Before the conflict started, combat trainers stressed the priority of avoiding civilian casualties. But that changed with the first guerrilla-style attacks. On Day 2, the order came to assume all Iraqis were hostile unless proved otherwise--an assumption that many of these young soldiers had made anyway. Since receiving their new instructions, the soldiers have dropped their message of liberation for one of mistrust and irresistible force. Checkpoint squads have arrested hundreds of Iraqis who are unable to communicate their reasons for traveling, while detaining others carrying AK-47s as "terrorists," even though Iraqis carry AKs the way Texans do handguns.

To a man, it seems, the U.S. soldiers are unhappy about their rising civilian kills. And many are smart enough to realize that every death backs up Saddam's claim and the Arab world's suspicion that they are occupiers and conquerors, not liberators. "They didn't do anything wrong," said Mitchell of his men. "But it bothers me to hell that the guy is innocent."

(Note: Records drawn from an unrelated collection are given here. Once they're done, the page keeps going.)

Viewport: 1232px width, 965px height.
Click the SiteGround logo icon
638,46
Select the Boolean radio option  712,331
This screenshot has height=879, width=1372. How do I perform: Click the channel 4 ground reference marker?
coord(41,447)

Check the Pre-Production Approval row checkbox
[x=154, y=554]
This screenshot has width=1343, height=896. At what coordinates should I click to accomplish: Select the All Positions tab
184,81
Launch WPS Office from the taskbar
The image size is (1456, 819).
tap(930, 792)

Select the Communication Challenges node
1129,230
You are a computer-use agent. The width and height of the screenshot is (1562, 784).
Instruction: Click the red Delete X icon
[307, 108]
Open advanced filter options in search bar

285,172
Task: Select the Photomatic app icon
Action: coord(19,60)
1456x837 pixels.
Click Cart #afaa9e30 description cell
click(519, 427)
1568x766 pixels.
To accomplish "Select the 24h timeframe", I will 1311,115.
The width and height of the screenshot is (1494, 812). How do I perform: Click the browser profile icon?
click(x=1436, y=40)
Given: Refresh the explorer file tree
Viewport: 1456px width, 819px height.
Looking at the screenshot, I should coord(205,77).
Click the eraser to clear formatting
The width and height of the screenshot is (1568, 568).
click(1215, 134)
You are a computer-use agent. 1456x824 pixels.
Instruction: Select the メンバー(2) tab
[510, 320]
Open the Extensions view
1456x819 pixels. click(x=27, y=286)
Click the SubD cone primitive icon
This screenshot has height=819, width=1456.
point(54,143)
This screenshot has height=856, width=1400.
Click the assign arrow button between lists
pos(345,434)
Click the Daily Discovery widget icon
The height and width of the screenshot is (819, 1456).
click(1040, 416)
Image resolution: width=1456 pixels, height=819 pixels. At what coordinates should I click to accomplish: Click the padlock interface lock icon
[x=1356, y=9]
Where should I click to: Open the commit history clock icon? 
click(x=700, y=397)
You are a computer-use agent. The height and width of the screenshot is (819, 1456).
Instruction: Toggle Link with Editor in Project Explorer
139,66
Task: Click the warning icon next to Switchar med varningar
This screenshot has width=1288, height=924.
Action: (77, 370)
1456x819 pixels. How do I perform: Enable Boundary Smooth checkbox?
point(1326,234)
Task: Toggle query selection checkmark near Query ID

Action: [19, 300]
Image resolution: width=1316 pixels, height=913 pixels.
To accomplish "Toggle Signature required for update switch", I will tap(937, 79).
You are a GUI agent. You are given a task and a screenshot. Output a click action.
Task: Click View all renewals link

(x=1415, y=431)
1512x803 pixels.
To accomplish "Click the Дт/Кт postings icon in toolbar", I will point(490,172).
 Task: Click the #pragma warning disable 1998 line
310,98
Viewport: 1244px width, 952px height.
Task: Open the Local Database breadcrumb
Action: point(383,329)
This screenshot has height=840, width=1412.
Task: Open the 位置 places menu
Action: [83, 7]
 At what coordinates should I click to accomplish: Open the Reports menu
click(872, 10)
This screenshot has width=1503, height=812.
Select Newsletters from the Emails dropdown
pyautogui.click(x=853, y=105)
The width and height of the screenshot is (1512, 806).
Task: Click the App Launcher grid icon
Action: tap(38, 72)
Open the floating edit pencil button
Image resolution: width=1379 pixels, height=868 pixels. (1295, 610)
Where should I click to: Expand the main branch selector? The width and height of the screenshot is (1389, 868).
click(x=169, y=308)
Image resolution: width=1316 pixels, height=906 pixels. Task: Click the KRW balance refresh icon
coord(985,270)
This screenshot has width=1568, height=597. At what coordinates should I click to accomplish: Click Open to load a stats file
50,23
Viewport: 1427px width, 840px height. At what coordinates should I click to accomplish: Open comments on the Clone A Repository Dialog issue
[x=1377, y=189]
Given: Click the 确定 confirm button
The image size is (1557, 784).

Mitchell argues that according to U.S. rules of engagement, the soldiers carried out their primary mission: "to eliminate the threat." Iraqis, however, are following a different set of compulsions. A few hours after the killing, Major Dean Shultis reported that his battalion had collected 69 prisoners of war over the previous 24 hours. He said he had tried to warn the Iraqis that approaching American checkpoints now was dangerous. They're not listening. "We're hungry," replied a prisoner. "And we're not going to stop coming."

Enveloped in Smoke and Fear BASRA TERRY MCCARTHY

The fear that hangs over Basra is as thick and evil-smelling as the canopy of black smoke reaching across the sky from the burning oil trenches around the city. "In Basra everything is horrible for us," says Osamah Ijam, 23, a medical student who left town on Friday morning. "We see our future burning."

Others tell of a city where bands of young Fedayeen Saddam militia patrol in white trucks, shooting anyone who defies them. Residents talk of their fears of anarchy and looting and of the terror at the sounds of mortars, rockets and gunfire that crack day and night across this city of 1.3 million. Underneath it all is the unfathomable, almost irrational fear that Saddam Hussein could still survive this war and return to wreak terrible vengeance on anyone who turns against his regime, as he did after U.S. forces left in 1991.